Germany hosted the contest for the first time in 28 years. Last time, in 1983, the most memorable aspect of the contest was the thrice repetition of everything that was said (in German, English and French), making the contest seem a lot longer than the three hours, 20 minutes in actually lasted. This time round, the presentation was much less formal, much more relaxed and one of the more entertaining presentations in recent years. Actress Judith Rakers brought an air of professionalism to proceedings, while comedian Anke Engelke and Stefan Raab, already known to fans as a bit of a joker, brought some slapstick to the show. It was a welcome break from the straight-laced approach usually adopted by Executive Producers.
The arena chosen by NDR is usually associated with football matches, being the home of Bundesliga team, Fortuna Dusseldorf. However, it was built as a multi-purpose stadium and so was easily converted into an arena fit for the world’s biggest musical event. The Green Room, where the singers hung out when they were not on stage, was hidden at the back of the stage and revealed in spectacular fashion at the start of the voting.
Just when you thought the contest was shredding its image as home of the daft song title, along came the 2011 version to relight the unjustified reputation. There was a Haba, Haba, Boom Boom, Da Da Dam and a Ding Dong.

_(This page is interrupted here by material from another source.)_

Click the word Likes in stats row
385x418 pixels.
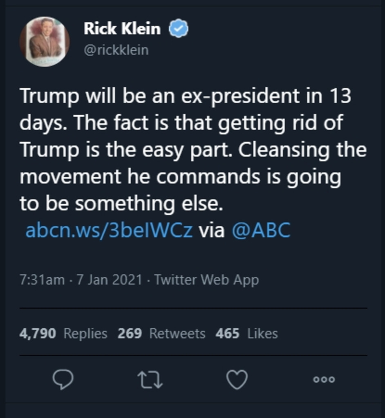tap(262, 334)
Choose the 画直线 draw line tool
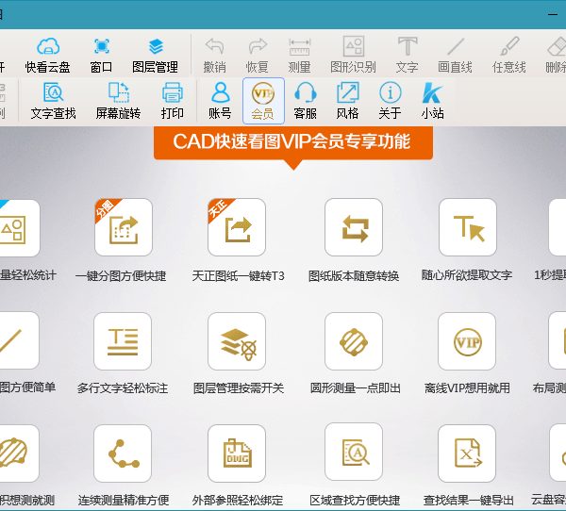Image resolution: width=566 pixels, height=511 pixels. click(x=456, y=54)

The biggest story of the contest was a very tragic one. The Icelandic song, Coming Home, was written by Sjonni Brink. He was also due to perform the song himself in the Icelandic semi-finals, but died before they took place. Instead of withdrawing the song, six of his friends came together to perform the song in his memory. They proved to be an unstoppable force as they won the right to represent Iceland in Dusseldorf. Sentiment can be a powerful emotion which some felt could have given Iceland its first victory. In the end, despite a strong and professional performance which would have made Sjonni proud, reaching the final was as good as it got.

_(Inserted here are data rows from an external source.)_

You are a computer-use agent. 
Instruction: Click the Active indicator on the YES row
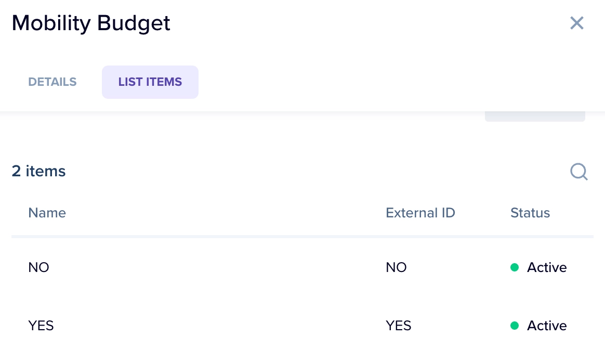pyautogui.click(x=547, y=326)
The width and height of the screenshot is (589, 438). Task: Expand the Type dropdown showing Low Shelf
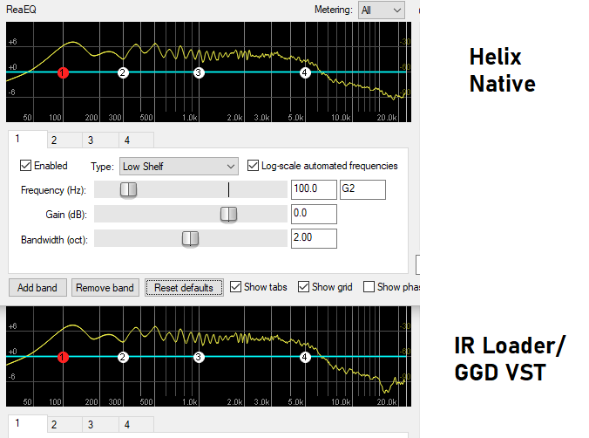(x=178, y=166)
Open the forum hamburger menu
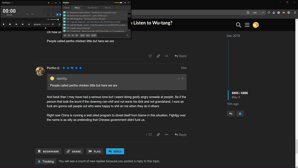The height and width of the screenshot is (168, 298). [247, 25]
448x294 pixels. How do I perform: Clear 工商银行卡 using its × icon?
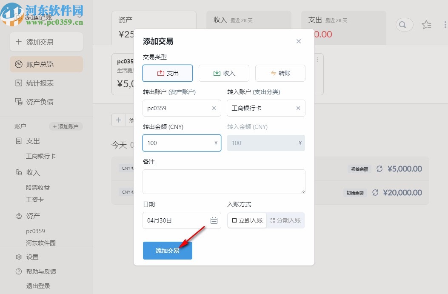pos(298,108)
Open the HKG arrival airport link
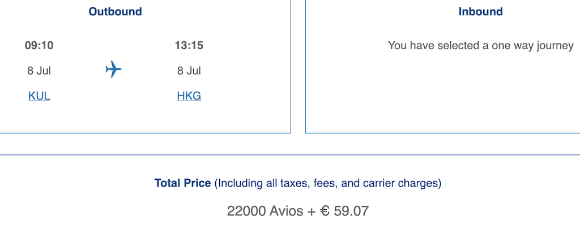The width and height of the screenshot is (580, 229). click(189, 96)
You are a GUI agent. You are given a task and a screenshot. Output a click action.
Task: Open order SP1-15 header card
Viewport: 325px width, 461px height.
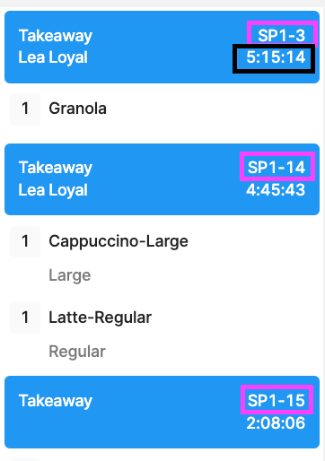point(162,412)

Every contest usually sees accusations of plagiarism, and 2011 was no different. The band representing Denmark, A Friend In London, had no sooner won the Danish final than videos were being posted on contest related sites which showed more than a passing similarity between their song, New Tomorrow, and three or four other songs. As is not uncommon, no official complaint was received by the EBU so the fuss soon died down.
While Denmark managed to have no problems where there may have been some, the Belarusians were not so lucky. They selected Anastasiya Vinnikova to sing a very patriotic song called Born in Byelorussia. However, the lyrics didn’t pass the political content test and so Anastasiya was sent to Dusseldorf with the equally patriotic but less political I Love Belarus.
For the first time since the very early days of the Eurovision Song Contest, the winner of the previous year came back to defend her title. Lena made it known soon after Satellite had given her and Germany victory that she would welcome the opportunity to participate again in Dusseldorf. This was an offer that NDR didn’t turn down, and so songs were commissioned for the German public to choose for her.
After many years of campaigning by fans, Italian broadcaster, RAI, submitted an entry for the first time since 1997. A continuation of the return of one of the favourite Eurovision countries may be in doubt due to the low viewing figures in Italy, especially in the second semi-final in which they voted. Italy was not the only nation to enter the contest after an absence, San Marino entered for the second time, Hungary also came back into the fold and Austria also entered again having dropped out after the 2007 contest. All in all, this brought a field of 43 delegations to Germany to fight it out.
The winner of the 1998 contest, Dana International came back to try again. Other returning acts were Dino Merlin and Zdob și Zdub. Some of the acts were already known to the viewers. Blue put their credibility on the line for the United Kingdom, while Jedwood tried to gain some by ‘singing’ for Ireland.